◆ PROMPT ◆
After finding the line containing "You are a computer-use agent. The" below, please output that line and each following one through the line containing "Click the 活动 hot search link", exactly as written.

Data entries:
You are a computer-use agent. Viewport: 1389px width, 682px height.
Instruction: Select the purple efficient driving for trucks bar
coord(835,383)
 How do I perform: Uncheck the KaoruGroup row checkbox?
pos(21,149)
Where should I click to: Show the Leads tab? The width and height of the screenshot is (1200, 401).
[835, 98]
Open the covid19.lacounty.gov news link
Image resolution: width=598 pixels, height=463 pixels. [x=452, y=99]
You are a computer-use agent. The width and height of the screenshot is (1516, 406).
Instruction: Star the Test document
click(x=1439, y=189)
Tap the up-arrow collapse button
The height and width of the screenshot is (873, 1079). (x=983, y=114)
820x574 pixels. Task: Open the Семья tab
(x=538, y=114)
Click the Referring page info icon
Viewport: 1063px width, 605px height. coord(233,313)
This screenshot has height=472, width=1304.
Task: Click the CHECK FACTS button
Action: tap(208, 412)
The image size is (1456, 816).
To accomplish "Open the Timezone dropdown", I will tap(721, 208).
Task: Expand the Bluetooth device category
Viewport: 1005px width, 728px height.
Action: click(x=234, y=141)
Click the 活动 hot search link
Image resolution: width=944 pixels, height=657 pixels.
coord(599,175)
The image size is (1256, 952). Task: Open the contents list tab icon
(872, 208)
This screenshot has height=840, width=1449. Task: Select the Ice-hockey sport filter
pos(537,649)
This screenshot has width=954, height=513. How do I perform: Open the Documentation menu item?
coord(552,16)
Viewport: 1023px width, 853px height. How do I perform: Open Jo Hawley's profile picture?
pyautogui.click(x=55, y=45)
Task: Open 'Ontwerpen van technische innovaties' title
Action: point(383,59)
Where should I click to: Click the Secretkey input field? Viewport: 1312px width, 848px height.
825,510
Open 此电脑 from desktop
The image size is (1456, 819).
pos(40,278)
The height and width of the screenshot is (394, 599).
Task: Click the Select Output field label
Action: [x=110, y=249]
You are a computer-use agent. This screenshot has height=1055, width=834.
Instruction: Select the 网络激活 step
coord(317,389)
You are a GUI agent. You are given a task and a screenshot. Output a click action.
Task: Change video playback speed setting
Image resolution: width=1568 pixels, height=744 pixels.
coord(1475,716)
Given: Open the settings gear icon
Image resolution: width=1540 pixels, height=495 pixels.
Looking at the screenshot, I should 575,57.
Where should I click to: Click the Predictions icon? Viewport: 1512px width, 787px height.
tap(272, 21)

◆ RESULT FOR THIS EXERCISE ◆
You are a computer-use agent. The width and height of the screenshot is (1516, 406).
Instruction: Star the Test document
click(x=1439, y=189)
Tap the up-arrow collapse button
The height and width of the screenshot is (873, 1079). (x=983, y=114)
820x574 pixels. Task: Open the Семья tab
(x=538, y=114)
Click the Referring page info icon
Viewport: 1063px width, 605px height. coord(233,313)
This screenshot has height=472, width=1304.
Task: Click the CHECK FACTS button
Action: tap(208, 412)
The image size is (1456, 816).
To accomplish "Open the Timezone dropdown", I will tap(721, 208).
Task: Expand the Bluetooth device category
Viewport: 1005px width, 728px height.
Action: click(x=234, y=141)
Click the 活动 hot search link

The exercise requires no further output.